A TEMPESTADE
Grãos de areia começaram a pousar sobre a toalha da mesa que estava ao sol. Bagaços de palha e gravetos de pequenas plantas, espalhados pelo ar, coloravam o ambiente onde crianças brincavam desregradas. E pulavam de um canto para o outro, caiam, empurravam, tapavam os olhos e sorriam. Um amontoado de folhas perdeu a liga e, numa rajada de vento, foi espalhado pelo ar. E subiram tanto que não se pode imaginar para onde foram, que destino tomaram, em que canto do mundo caíram. Era um princípio de tempestade que desmontou todo o equilíbrio da rua, levando suas coisas pequenas e soltas. Alguns objetos pesados, os mais firmes no chão, simplesmente tombaram. E ainda alguns não se envergaram. Não se curvaram, nem mesmo quando o vento botou mais força e, mais força ainda. O povo conta que uma dessas paredes antigas, porém sólida, sofreu muito com a pressão atmosférica.
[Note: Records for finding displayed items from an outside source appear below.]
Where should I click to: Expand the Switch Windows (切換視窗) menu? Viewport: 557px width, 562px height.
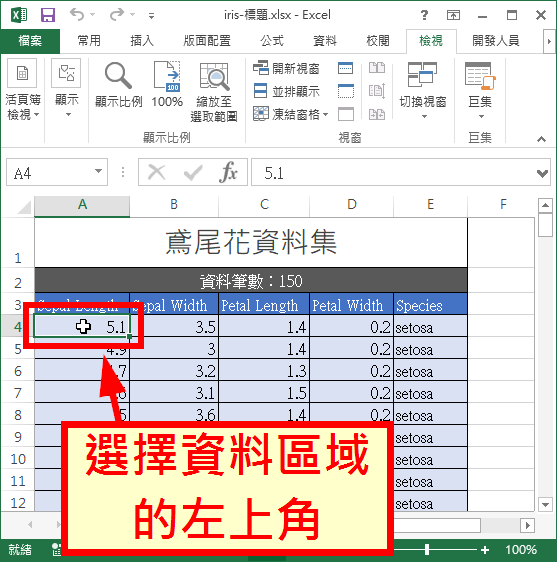[423, 91]
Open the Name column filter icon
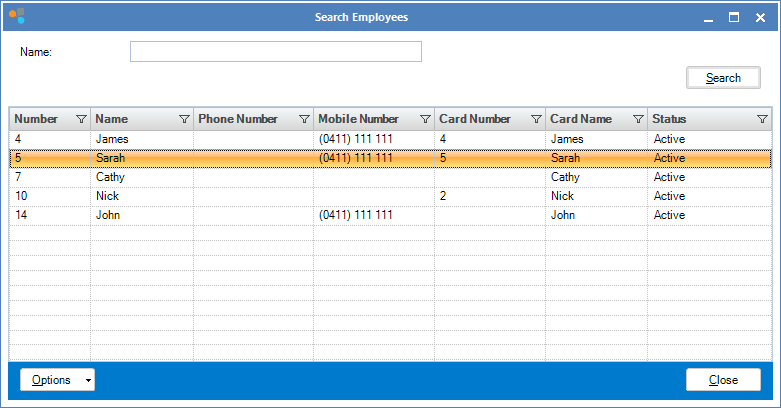 tap(184, 119)
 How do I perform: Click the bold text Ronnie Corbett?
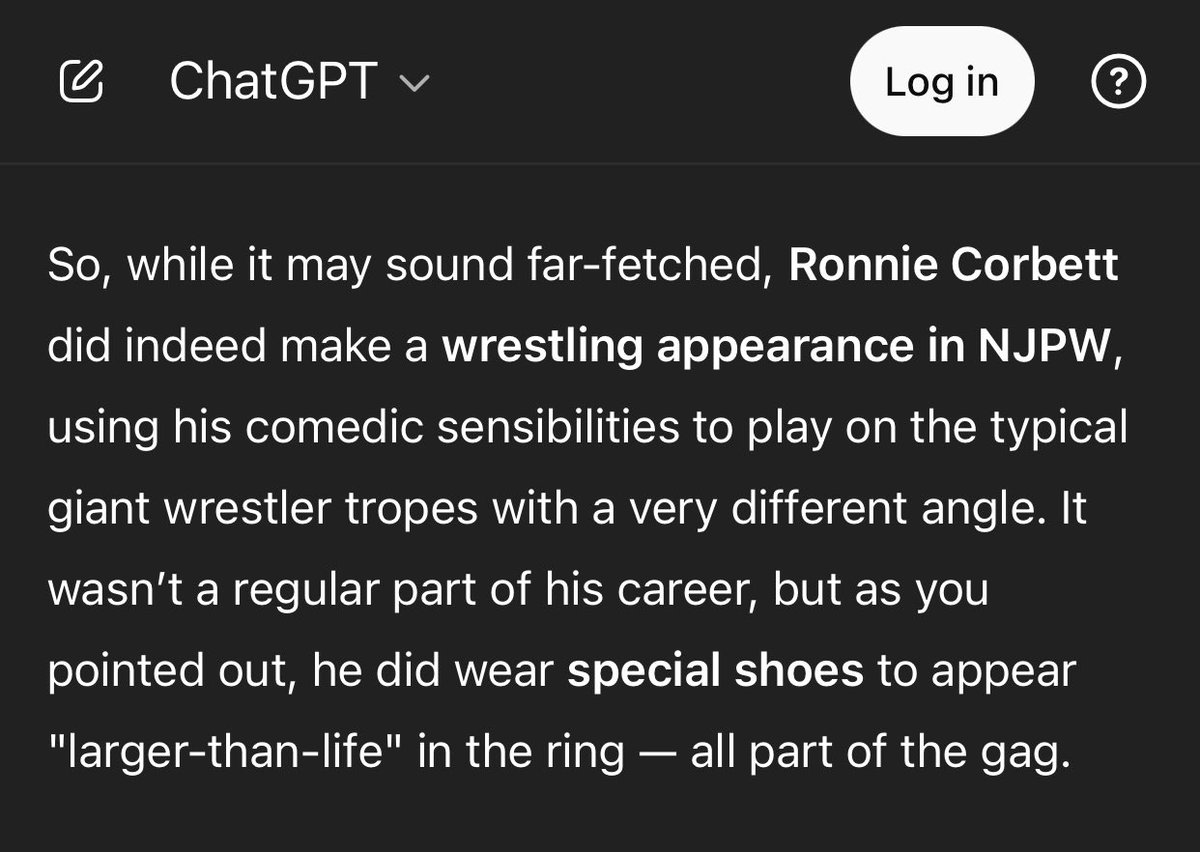point(953,266)
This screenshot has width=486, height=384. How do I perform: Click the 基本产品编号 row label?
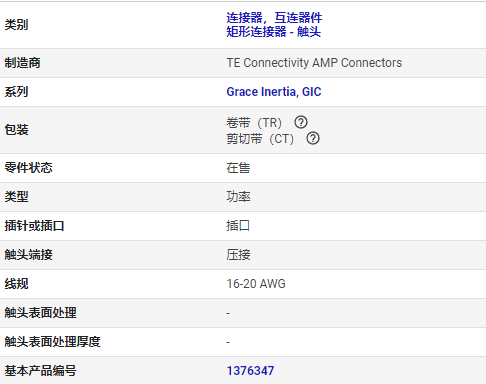(x=40, y=371)
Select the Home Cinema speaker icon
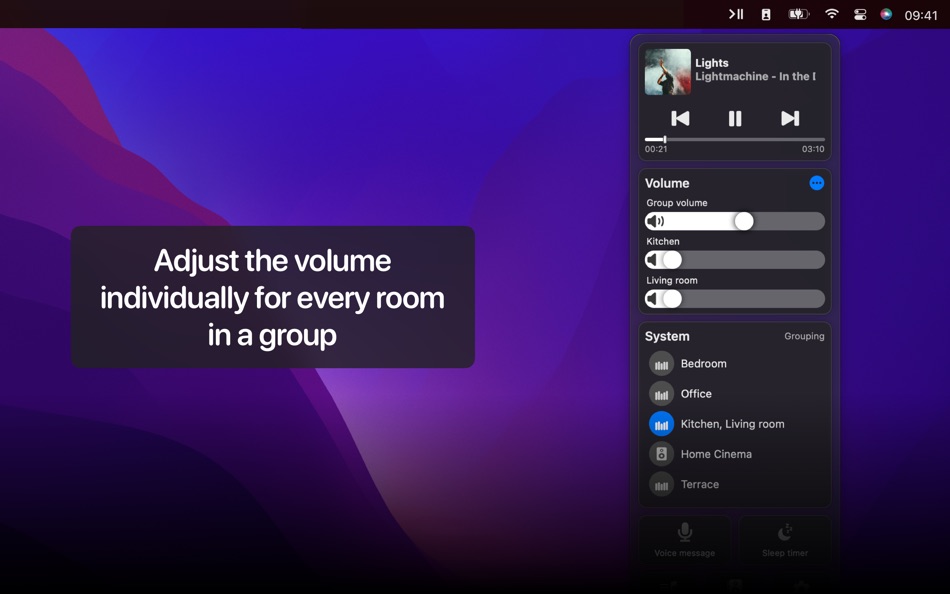Viewport: 950px width, 594px height. (x=662, y=454)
Rachou e foi condenada à queda.
A lembrança é uma gota colorida que cai e mancha o papel em branco. Quando toca a textura absorciva real, altera subterfugiando a ficção emotiva e deixa o todo lúgubre, aparentemente lamentoso. A imagem em tom sépia vai se proliferar. E não adianta a mão supersticiosa da razão esbravejar que pare. Os olhos sangram e a emoção vaza, se derramando para o obséquio do mundo. É assim que o ser chora.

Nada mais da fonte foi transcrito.